Detroit — The starch came out of the Tigers early in this one.

A 95-minute rain delay, a missed opportunity in the first inning, a rare clunker by Casey Mize and the continued sizzle of the Mariners’ bats led to a second straight gruesome loss for the Tigers, 15-7, before 36,438 at Comerica Park.

They’ve lost three straight for just the third time this season and remain at 59 wins, one short of a new franchise record total at the All-Star break.

The Tigers had a chance to write a completely different story. Seattle starter George Kirby, who missed the first seven weeks of the season with a shoulder injury, was uncharacteristically wild in the first inning.

One of the best strike-throwers in the game, he walked Colt Keith to open the bottom of the first and Gleyber Torres followed with a double, extending his on-base streak to an MLB-best 24 games.

Keith scored on a short sacrifice fly to left field by Riley Greene. Keith was halfway down the line at third, sprinted back to the bag, tagged and bolted home. Left fielder Randy Arozarena’s throw beat Keith to the plate but it sailed over the catcher’s head.

Kirby then hit Spencer Torkelson and walked Zach McKinstry to load the bases. He was at 31 pitches. He was listing badly.

His first pitch to Matt Vierling was a center-cut, 95-mph sinker. Vierling smoked it, 102 mph off the bat, but he hit it on the ground and right at shortstop J.P. Crawford — inning over.

While Kirby righted the ship, Mize started taking on water.

He gave up a run on a two-out RBI single by Dominic Canzone in the second after Arozarena singled to open the inning and stole second base. Canzone finished with four hits.

Mize needed 47 pitches to get through the first two innings and the wheels came off in a five-run third. The big blow was a three-run homer by Luke Raley on a hanging splitter.

The three-inning outing was Mize’s shortest this season and the six runs were the most he’s allowed since he gave up six in 1.2 innings at Kansas City on May 21, 2024.

One clutch swing by Greene brought the Tigers back within shouting distance in the fifth inning. With two on and two outs, he launched a 2-2 splitter into the seats in left field to make it 7-4.

It was an impressive at-bat. Kirby got ahead of him 1-2 and located the 2-2 pitch at the outer edge of the strike zone, difficult for Greene to pull or loft. But he was able stay back on it and drive it high and hard to the opposite field.

It was his 23rd home run and gave him 77 RBIs — setting a single-season career high. At the All-Star break, mind you.

The Mariners didn’t stop scoring, though. Julio Rodriguez sent a hanging slider from reliever Keider Montero 427 feet into the seats in left field in the sixth inning, his 13th.

Arozarena singled and scored in the seventh and then blasted a 431-foot, two-run home run off reliever Chase Lee in the eighth.

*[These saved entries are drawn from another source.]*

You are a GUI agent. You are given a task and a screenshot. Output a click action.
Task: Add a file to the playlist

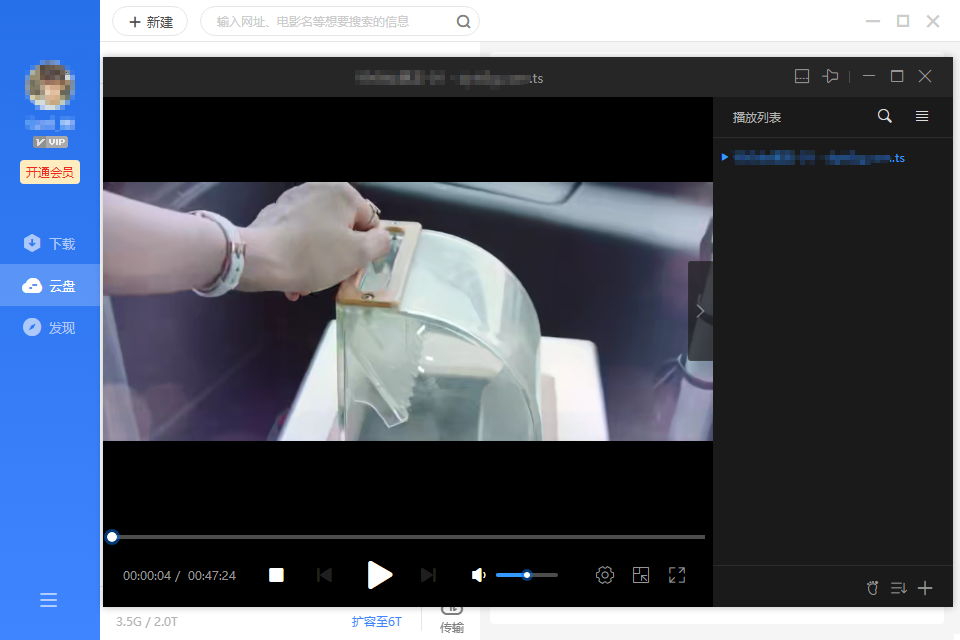pyautogui.click(x=925, y=588)
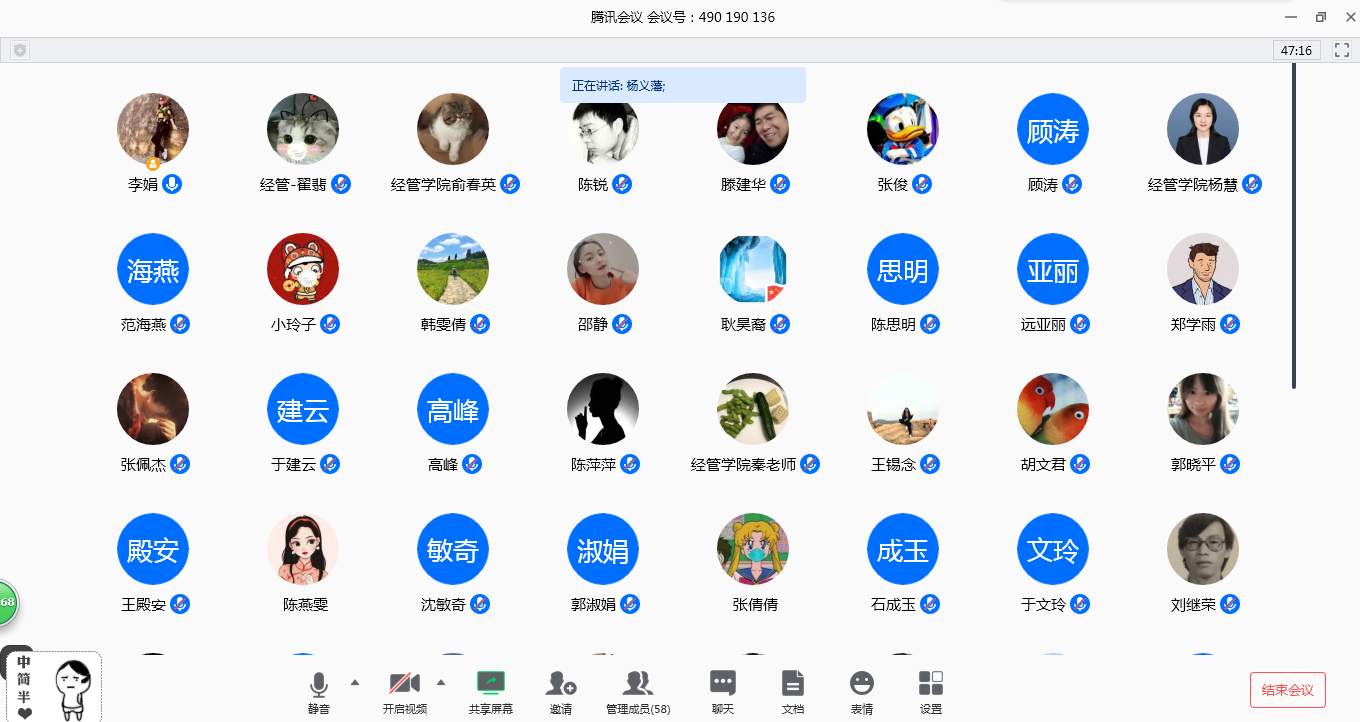Open the 表情 emoji reactions
This screenshot has width=1360, height=722.
coord(861,685)
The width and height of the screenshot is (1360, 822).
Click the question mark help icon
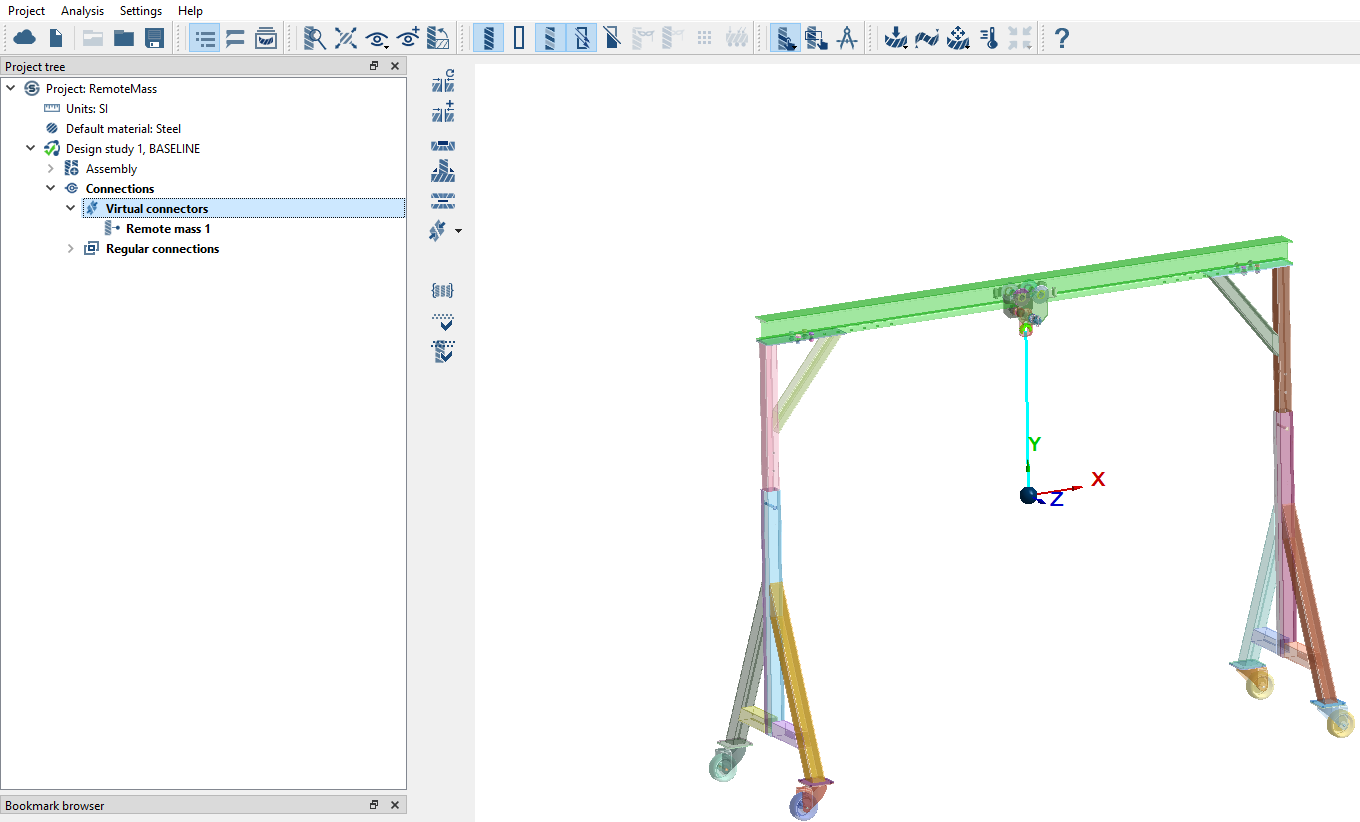[1062, 38]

Zach McKinstry hit his eighth homer, a two-run shot in the eighth inning to cut the Seattle lead to 11-7. The Tigers proceeded to load the bases with one out with Torres and Wenceel Perez getting swings to possibly tie the score.

Reliever Matt Brash shut it down, getting Torres to line softly to second and Perez to ground out to first.

Tommy Kahnle got the ball for the Tigers in the top of the ninth and he didn’t record an out, allowing four runs, three on a bases-clearing double by Crawford.

In this three-game skid, Tigers’ pitching has yielded 34 runs, 46 hits and seven home runs.